Anthropocene

The term Anthropocene is used by some scientists to describe the most recent period in the Earth's history, starting in the 18th century where the activities of the human race first began to have a significant global effect on the Earth's climate and ecosystems. The term was coined by the Nobel Prize winning scientist Paul Crutzen, who regards the influence of mankind on the Earth in recent centuries as so significant as to constitute a new geological era.

The very early anthropocene might be considered to have onset following the most recent ice age, with Homo sapiens by then dispersed across the continents, and the neolithic revolution. These brought forward agriculture and animal husbandry over hunter-gatherer subsistence, and were followed by a wave of extinctions, beginning with large mammals, and land birds, but by now having finished off or severely pressuring many others - even the biomass of vertebrate life in the oceans. Mankind became not just another runaway species enjoying an ecological release, but as a keystone species, has shaped the global ecology and environment with ever increasing disequilibrium. The environmental changes are big, and may be lasting.

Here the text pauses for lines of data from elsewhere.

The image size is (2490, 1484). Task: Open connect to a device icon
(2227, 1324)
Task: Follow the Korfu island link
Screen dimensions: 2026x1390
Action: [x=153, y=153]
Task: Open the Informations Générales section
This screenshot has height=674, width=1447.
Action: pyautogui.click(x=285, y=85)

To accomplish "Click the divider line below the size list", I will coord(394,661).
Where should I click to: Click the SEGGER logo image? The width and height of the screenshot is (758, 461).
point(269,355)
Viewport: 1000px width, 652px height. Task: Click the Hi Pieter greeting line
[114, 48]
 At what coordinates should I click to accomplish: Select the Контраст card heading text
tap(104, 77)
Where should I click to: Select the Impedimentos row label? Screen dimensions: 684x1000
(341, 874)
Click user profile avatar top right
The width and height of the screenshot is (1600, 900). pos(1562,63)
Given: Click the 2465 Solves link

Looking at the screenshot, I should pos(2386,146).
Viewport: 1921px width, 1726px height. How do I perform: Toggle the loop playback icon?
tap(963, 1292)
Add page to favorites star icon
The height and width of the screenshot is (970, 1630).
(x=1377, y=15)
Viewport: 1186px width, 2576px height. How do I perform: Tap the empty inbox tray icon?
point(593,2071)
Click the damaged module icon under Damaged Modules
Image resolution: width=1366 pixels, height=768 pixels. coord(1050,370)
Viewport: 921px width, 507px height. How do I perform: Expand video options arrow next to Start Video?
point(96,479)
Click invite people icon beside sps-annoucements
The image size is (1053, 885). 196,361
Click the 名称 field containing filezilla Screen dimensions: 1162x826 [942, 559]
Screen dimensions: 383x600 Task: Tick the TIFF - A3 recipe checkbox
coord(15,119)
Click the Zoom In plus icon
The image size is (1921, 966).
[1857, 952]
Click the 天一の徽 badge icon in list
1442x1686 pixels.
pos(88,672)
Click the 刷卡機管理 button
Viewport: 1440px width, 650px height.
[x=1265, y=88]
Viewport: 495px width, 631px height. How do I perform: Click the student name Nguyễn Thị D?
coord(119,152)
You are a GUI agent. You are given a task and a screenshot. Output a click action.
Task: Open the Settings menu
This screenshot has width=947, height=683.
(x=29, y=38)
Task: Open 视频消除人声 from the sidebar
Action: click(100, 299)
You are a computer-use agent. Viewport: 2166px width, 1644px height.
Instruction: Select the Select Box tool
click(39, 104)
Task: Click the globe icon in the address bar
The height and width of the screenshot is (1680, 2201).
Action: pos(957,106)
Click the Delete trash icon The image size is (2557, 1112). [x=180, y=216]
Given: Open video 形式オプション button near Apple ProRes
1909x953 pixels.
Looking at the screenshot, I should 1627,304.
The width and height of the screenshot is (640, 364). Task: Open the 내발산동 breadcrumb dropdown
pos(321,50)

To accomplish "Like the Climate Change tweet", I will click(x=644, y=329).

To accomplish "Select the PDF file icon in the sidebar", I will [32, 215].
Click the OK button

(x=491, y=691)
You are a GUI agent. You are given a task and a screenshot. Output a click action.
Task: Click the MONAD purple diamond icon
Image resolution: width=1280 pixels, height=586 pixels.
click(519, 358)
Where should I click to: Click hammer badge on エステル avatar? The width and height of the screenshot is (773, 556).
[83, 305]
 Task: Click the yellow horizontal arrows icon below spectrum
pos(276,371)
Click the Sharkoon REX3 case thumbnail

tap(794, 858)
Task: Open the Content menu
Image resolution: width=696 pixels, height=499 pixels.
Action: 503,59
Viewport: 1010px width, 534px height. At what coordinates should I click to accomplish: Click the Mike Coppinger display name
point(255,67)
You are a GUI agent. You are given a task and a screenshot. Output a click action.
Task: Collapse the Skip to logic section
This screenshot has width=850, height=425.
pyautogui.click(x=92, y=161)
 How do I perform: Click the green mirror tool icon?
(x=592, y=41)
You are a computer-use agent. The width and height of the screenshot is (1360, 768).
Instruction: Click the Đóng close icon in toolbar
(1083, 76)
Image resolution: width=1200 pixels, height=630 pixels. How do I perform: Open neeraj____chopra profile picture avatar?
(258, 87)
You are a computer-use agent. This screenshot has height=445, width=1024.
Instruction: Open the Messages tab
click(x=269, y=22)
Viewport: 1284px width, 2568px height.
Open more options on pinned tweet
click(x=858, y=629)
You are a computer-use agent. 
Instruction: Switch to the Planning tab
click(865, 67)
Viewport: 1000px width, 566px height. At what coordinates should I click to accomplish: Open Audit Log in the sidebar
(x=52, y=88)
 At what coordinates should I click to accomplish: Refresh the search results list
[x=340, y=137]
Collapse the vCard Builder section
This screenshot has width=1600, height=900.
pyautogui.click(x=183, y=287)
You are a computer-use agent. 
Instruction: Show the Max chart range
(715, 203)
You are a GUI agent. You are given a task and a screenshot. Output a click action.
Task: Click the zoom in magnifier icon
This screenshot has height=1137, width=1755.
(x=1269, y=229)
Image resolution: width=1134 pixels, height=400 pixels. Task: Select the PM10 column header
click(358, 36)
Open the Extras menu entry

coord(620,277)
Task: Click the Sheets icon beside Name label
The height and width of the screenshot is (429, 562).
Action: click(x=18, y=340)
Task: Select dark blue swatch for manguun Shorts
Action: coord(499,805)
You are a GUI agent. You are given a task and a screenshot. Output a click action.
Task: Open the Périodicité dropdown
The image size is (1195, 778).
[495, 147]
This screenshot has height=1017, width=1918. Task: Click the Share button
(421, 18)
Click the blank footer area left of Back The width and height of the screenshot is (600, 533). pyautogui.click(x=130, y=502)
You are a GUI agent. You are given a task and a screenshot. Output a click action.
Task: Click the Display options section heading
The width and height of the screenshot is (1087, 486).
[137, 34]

One obvious geological signal of mankind's activity is increasing atmospheric carbon dioxide (CO2) content. How much of this has come about by continental deforestation or oceanic reductions in fish and release of dynamically fixed carbon from living biomass, or only by combustion of fossilized carbon in fuels is not known. Perturbation of a temperature-sensitive oceanic biochemical 'carbon sink' might also account for disequilibrium. During the glacial-interglacial cycles of the past million years, CO2 varied by approximately 100 ppm (from 180 ppm to 280 ppm). As of 2005, anthropogenic net emissions of CO2 have increased its atmospheric concentration from 280 ppm (pre-industrial "equilibrium") to more than 380 ppm.